Another very useful aspect of AU events is the opportunity to allow people to share their current projects and efforts in the field of web archiving using short lightning talks. In the past we have taken advantage of it to introduce various WSDL efforts such as MemGator, IPWB, CarbonDate, WhatDidItLookLike, and ICanHazMemento. Following the tradition, this time also there were a handful of lightning talks lined up for both the days.
After the first round of five lightning talks teams went back to their hacking task, mostly trying to acquire datasets, understand them, and adjust their ambitious plans to something more feasible withing the short time limit. Then everyone left for the dinner while discussing ideas and scope of their work with their team members. The dinner was really good, but it did not stop people from exchanging world-shaking ideas.
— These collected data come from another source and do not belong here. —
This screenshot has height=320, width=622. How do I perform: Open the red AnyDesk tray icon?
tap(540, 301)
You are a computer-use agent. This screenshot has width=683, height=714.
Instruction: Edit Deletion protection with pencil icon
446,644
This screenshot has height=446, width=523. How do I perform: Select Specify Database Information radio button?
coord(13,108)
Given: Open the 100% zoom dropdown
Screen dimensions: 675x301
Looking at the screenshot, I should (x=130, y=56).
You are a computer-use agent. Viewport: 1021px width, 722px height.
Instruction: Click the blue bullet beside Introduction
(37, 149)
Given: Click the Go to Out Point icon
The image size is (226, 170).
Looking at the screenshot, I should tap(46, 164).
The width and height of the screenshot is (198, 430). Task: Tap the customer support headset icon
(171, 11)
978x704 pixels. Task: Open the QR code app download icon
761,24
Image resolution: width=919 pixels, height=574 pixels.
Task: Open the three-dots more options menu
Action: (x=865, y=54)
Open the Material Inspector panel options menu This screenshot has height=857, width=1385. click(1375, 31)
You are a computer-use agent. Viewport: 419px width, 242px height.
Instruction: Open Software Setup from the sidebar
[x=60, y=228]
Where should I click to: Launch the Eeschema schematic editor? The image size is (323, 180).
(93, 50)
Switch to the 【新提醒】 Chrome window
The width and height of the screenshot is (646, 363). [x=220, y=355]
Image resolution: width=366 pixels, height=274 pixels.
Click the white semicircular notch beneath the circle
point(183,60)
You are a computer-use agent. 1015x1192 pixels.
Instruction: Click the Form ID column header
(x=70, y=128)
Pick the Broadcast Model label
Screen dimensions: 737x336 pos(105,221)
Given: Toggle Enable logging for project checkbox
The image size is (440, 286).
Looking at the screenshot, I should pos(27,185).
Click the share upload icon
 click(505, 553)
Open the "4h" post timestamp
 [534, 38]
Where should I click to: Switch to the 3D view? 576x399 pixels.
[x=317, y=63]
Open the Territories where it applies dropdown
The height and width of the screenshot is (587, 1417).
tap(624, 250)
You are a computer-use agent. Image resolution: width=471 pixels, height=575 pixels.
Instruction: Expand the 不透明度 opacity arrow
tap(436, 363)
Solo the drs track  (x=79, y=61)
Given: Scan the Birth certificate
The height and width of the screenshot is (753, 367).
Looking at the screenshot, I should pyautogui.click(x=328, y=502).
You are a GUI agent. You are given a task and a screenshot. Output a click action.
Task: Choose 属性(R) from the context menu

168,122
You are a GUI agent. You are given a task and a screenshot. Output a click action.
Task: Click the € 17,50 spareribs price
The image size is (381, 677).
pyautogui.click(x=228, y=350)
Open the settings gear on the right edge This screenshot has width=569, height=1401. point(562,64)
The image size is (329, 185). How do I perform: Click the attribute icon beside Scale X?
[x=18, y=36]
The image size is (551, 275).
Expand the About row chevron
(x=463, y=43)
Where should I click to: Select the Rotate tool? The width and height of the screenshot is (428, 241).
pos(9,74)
The next morning many teams were talking about how much data they processed overnight and what to do next. The next couple of hours were very critical for every team to come up with something that provides some answers to their proposed research questions. After another session of lightning talks, teams continued to work on their projects, but now they started thinking about reporting aspect and visualizations of their findings as more and more results are apparent. The efforts continued during and after the short lunch break. One could see people multi-tasking to get everything done before the final presentations that was only a coffee break away, but some people still had courage to put everything aside for a while and go for a walk outside. Not every team was working on data analysis, but the overall experience was still generalizable. Finally, the time has arrived for brief project presentations and share findings of the "Samudra Manthan" in front of three esteemed judges from the British Library.
  • Team Portuguese Archive presented their outcome of archived image classification using TensorFlow. As a testbed they used maps to distinguish contemporary maps from historic maps.
  • Team Intersect (of which I was a member) presented the archival coverage of Occupy Wall Street movement in various collections and social media along with overlap among various datasets. They found less than 1% of overlap among different datasets which means the more collectors the better coverage. They also found that two-third of the outlinks from these collections were not archived.
  • The Olympians presented gender distribution in Olympic committees and found strong male bias.
  • Team Shipman Report analyzed text in Shipman Report and found it deadly and dark.
  • Team Links analyzed WARC files to find the trend in distribution of relative/absolute paths and absolute URLs in anchor element along with HTML element distribution around anchors over the time.
  • Team Robots analyzed different types of robots.txt files in web archives with the intent of finding the impact on archival captures if the robots.txt was honored. They found that the impact will not be huge.
  • Team Curated built a prototype of an upcoming Rhizome tool for better curation and annotation. They illustrated some wire frame prototypes of various components and workflow.
  • Team WARCs peeked inside WARC files for traces of politics and elections in the US.
While judges were deciding winners, Ian wrapped up the event by looking back at the past two days and briefly mentioning the highlights of the event. He gave vote of thanks for all individuals and sponsoring organizations who supported the event in various ways including data and computing resources, venue and logistics, and travel grants. Judges' verdict was in; Team Links, Team Robots, and Team Intersect were found guilty of being the best. Everyone was a winner, but some of them performed more efficiently than others within a very short span of time. I am sure every team had much more to show than what they could in the short five minutes presentation.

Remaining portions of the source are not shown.